In summary

Is it just me or is this blog slow to load lately? I don't know if it's a function of my internet connection, but it seems to be taking a long time. Same with the Word Press dashboard page where I pen these entries. Slow, slow, slow. I'd assume it's just that my hosting site sucks but I haven't changed it and I don't think it was this bad before. Maybe I'm just growing more impatient . But if you're having problems with it, I'd like to know. Comments, please! Let's see, where were we? A little update, since it's been a while since I last blogged...

Chris and I celebrated our 7th wedding anniversary on Monday, although the official observation was last night, when we headed into The Big City (Detroit) to see Eddie Izzard at the Detroit Opera House. The venue is really beautiful, incredibly renovated, absolutely gorgeous in that over-the-top sort of way. It's also pretty huge, which becomes overwhelmingly evident when a sole figure takes the stage and the entire sold-out crowd goes mad with applause.

Izzard was incredibly funny although, sadly, not in cross-dress for this tour. Not that it would have made much difference, since our seats were way up in the balcony and he could have been wearing Kabuki masks and we wouldn't have been able to tell. It's a credit to his literate, rapid-fire style of comedy that he was able to hold us all rapt, keep us doubled over, alone on a stage without set, even when we couldn't make out his facial expressions.

He's just such a vibrant, energetic person, an equal opportunity skewer-er and this tour his focus is on religion, civilization, man's inhumanity to man throughout the ages. You'd be hard pressed to find another comedian with his grasp of history, which is all then filtered through Izzard's insane brain, slathered with a hefty dose of psychedelic imagination and delivered with frenetic energy and generous helpings of ad libs.

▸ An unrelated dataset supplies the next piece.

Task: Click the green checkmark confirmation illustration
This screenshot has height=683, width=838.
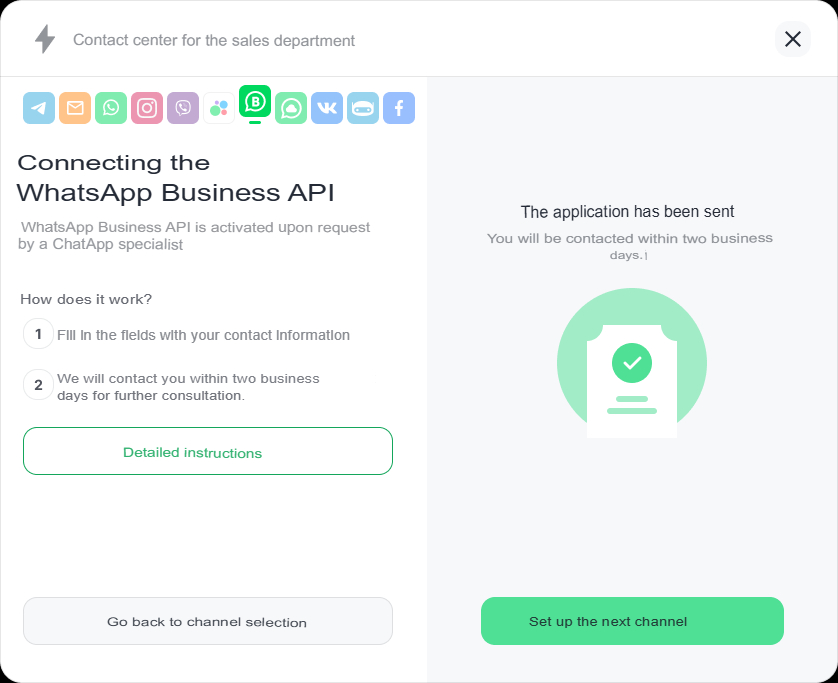Action: (632, 363)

What else, what else? Me, I've been a little on the "meh" front lately. For those who are keeping track, I'm still coping with the fall out from getting off Effexor (my fibromyalgia medicine). I've been off it for a couple of months now, but apparently it can take many, many months -- and, given how long I was on it, perhaps more than a year -- for my system to really "reset" and learn to function without it. It's improving, I think, but I'm still ridiculously weepy, and often irritable.

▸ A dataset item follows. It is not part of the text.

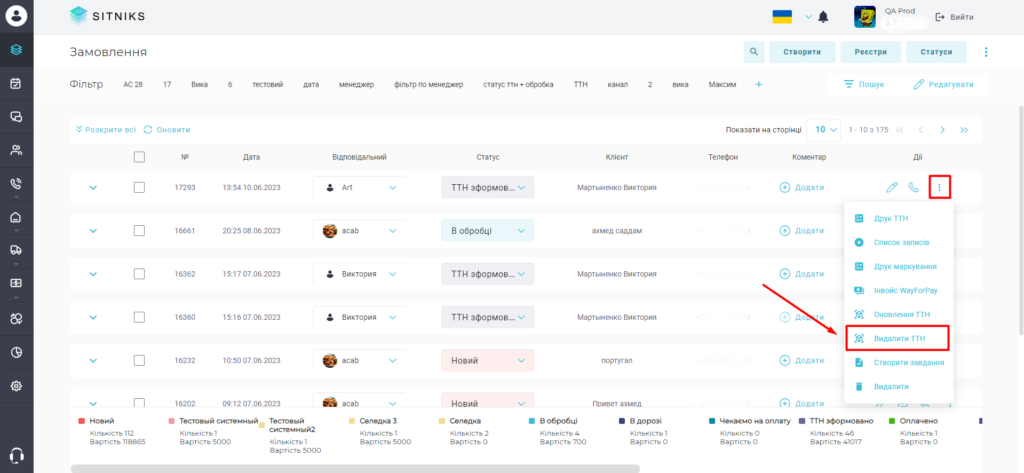This screenshot has width=1024, height=473.
Task: Open the rows-per-page dropdown showing 10
Action: 824,129
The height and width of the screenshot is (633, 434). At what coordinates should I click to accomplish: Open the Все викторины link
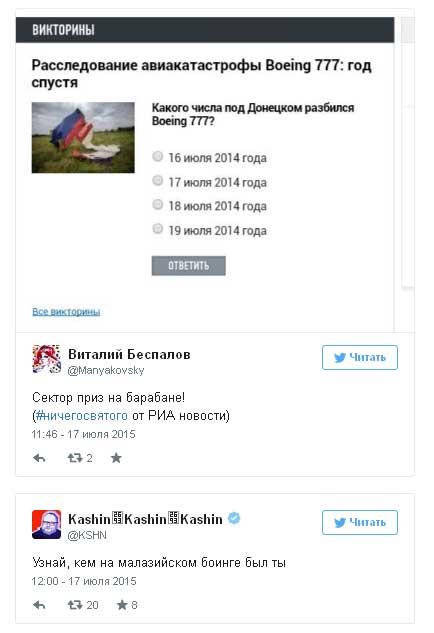[66, 312]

I'm adjusting more to the new pain meds; don't get quite as tired as I did before. In fact, the past few nights I've battled some wicked insomnia which has left me feeling hit by a truck during the day. But I suspect that's in large part due to my ongoing battle with sugar, which I -- for those keeping score -- I am currently losing in a big way. Blech.

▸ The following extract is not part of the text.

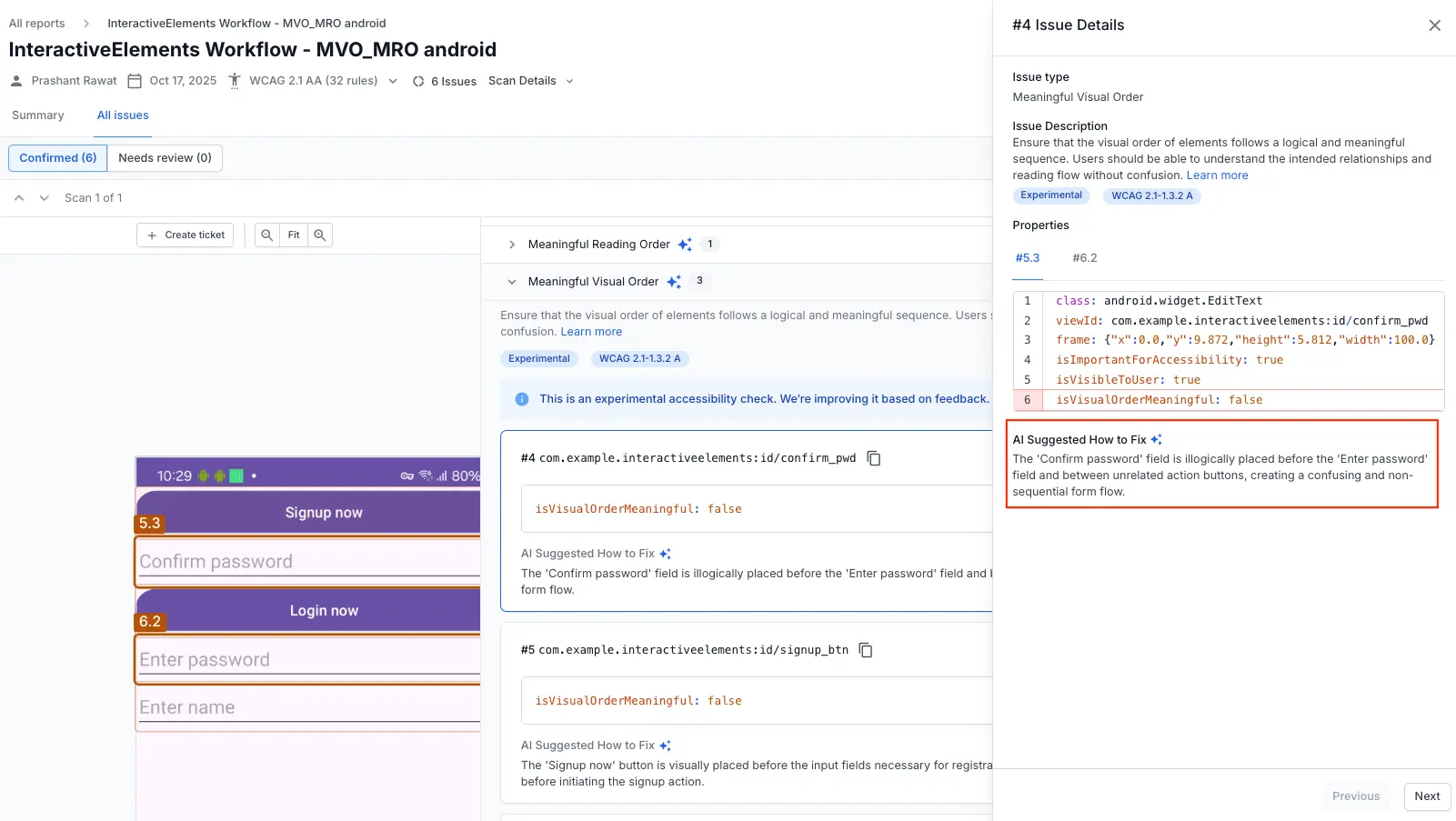Collapse the Meaningful Visual Order section
This screenshot has width=1456, height=821.
(512, 282)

I'm gearing up to head up to Camp Michigania at the end of next week for the Bear River Writer's Conference. My workshop is led by Elizabeth Kostova, she of the ridiculously best-selling vampire novel "The Historian." (I know, I know, I'm the least vampire-oriented girl on the planet, but I thought she might be a breath of fresh air.) I thought it was going to be sort of a straight-up fiction-writing workshop but apparently the title -- which I didn't know before I signed up -- is "Fiction and Painting," and will explore the similarities between the way painters paint and writers write. Huh. Guess we'll see about all that.

I'm still more jazzed than anything about the prospect of meeting (or at least being in the same room as) Amy Hempel. I'm going to take my copy of her collected short stories and see if I can't weasel a signature. I'm such a dork that way! Yeah, but only that way.